You’re welcome. But I owe you my gratitude as well.
I really had a nice time, from start to finish. Though I was fumbling and generally under-confident until I was working in my engineering-problem familiar-territory, Thank You for not losing patience or confidence in me.
Thank You for showing me that you trust me. And Thank You for your beautiful smile, and all the giggles, and the quiet praises. Thank You especially for referring to it as “hanging” even though “rope suspension” would suffice. That put a smile on my face that stayed with me all the way home.
You might not believe it, but the person for whom I worked for two years to build trust with, never trusted me as much as you did tonight. They never let go in the ropes, even when they were off the ground. They always wanted to be in charge, to command my every movement, and expected me to be able to read their mind.
To those of you reading, whether you were there or not:
Tonight, for the first time in a while, I took out my fid, rig plate, spinner, carabiners, and two pieces of 8-mm hemp rope, and to my surprise, used it! It was a static (as opposed to dynamic) rope suspension that was anything but motionless. I have never tried to tie a suspension using a static strategy before–in which all the suspension points are hoisted together–but tonight was a success, and in that sense, a milestone for my skill set. My rope bottom spun around and swung back and forth while I basked in their obvious joy. It is unlike any rope suspension I have done before, in which my bottoms have seemed either indifferent or uncomfortable (both of which kill all the joy in it for me).
It wasn’t as clean as my other rope suspensions, which have been dynamic (meaning each point was hoisted up and tied off one at a time, so that if I really wanted to, I could untie or cut one, and the person who was tied up would still be off the floor). I have been working on this skill for about a year, and started with a very messy one, but it worked and it motivated me to keep trying.
In that year, I’ve been working at it as though it were an engineering problem–but because I have no engineering background, and have only taken (and barely passed) a single physics course in the past ten years, it was bound to take me a while (pun intended). I like a challenge, and I’ve seen a lot of beautiful rope suspensions. I’ve even been put in a few myself, and thought “There has to be a way to make this last longer–to make it more comfortable.”
My rope suspensions aren’t beautiful–they are not art. They are gritty and ghetto, strangely efficient, and managing only what purpose they absolutely need to accomplish. The person in them, though, is a creative spirit. My rope bottoms are the inspiration for doing it at all. They are the unique force that leads me to decide where to put the ropes, to keep them the most comfortable, so that they can enjoy the experience–so that I can enjoy their experience.

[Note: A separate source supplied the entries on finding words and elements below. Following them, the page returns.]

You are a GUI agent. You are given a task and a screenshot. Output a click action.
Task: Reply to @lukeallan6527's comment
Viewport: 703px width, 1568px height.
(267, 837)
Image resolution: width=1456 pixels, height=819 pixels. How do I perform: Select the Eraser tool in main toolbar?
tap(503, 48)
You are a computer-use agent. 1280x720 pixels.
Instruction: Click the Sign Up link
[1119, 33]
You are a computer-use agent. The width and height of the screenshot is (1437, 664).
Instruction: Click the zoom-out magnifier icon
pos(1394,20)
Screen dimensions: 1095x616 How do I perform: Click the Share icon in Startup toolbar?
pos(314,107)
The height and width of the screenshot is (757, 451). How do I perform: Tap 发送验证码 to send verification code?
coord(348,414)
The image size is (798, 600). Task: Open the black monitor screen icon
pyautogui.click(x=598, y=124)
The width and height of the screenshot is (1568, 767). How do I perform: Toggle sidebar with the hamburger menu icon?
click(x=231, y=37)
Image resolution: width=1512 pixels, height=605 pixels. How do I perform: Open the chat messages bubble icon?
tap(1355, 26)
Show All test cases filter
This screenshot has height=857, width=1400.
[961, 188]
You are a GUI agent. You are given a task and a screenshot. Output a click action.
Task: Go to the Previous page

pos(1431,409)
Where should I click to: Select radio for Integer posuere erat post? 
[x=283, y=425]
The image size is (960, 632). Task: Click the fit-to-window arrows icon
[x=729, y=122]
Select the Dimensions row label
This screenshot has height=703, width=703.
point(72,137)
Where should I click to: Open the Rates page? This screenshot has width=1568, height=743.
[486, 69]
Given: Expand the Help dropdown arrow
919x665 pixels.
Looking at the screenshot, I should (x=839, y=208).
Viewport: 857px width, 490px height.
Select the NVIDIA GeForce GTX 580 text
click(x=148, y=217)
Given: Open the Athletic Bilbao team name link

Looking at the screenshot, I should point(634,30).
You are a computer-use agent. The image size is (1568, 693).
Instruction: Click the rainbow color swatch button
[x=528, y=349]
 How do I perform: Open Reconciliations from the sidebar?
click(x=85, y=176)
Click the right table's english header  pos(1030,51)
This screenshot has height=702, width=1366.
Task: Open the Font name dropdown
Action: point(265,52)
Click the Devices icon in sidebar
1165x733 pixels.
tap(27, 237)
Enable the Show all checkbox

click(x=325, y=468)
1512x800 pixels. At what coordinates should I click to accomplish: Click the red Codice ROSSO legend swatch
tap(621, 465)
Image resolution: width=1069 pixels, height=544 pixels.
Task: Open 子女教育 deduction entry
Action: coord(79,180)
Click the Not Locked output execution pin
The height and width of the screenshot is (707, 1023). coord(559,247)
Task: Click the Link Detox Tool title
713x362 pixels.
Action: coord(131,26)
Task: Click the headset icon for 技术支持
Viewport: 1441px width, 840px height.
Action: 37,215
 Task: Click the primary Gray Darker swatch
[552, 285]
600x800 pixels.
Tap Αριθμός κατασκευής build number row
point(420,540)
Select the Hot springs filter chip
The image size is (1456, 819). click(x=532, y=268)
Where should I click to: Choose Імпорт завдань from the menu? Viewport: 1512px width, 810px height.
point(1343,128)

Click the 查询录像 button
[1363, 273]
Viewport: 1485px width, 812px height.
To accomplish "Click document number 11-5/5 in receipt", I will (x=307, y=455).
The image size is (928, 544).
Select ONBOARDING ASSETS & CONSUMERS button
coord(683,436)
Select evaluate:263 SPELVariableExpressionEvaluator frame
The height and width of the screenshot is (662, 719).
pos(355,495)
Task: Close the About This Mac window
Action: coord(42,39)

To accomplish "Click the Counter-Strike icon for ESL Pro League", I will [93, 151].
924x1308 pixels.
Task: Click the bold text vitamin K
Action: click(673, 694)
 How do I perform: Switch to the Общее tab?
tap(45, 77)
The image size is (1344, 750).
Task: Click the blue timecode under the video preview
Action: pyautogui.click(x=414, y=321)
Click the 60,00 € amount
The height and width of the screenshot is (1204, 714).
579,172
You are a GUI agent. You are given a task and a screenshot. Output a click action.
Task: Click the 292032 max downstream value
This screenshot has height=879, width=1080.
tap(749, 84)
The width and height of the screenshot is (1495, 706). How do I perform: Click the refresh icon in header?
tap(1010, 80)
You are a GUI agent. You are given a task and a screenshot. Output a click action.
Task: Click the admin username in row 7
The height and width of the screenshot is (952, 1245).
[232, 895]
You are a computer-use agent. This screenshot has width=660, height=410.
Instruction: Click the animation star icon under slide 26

The trust involved is something I cannot stress enough. Nothing undermined my confidence as much as the time my bottom clearly just did not trust the ropes I put on them, or the hands I was holding them in. I told them we could just not do a suspension, and instead, they took charge of what I was doing (they were still bottoming) and forged on. It didn’t last, and it was the least fulfilling experience I think I’ve had since I stopped doing professional domination. The equipment I’ve chosen will not let down, even as I’m pulling with my entire body weight on someone of equal or greater weight. Every strand of rope I’ve chosen is strong enough to hold up at least one body, but I double or quadruple it up in every direction just to be sure. And that brings me back to my equipment–I triple up the doubles and quadruples of rope in every direction. I can only conclude that it’s me that particular person didn’t trust. That they didn’t want to be in my hands in that moment. And that hurt my feelings.
So I’m really grateful for the very recent experience, of putting someone in one of my least glamourous suspension bondages, hoisting them up, and seeing the smile on their face as they told me they want to spin around in it. I wasn’t even expecting to have the opportunity, but something just seemed right for them tonight, and it put me at peace with myself to give them what they had no problems asking for. They didn’t ask for it in code, either. Just straight up, like “I wouldn’t mind being hung from that tonight.” I have been aching to hear that for as long as I’ve been playing with rope–we’re talking more than ten years as I typed that.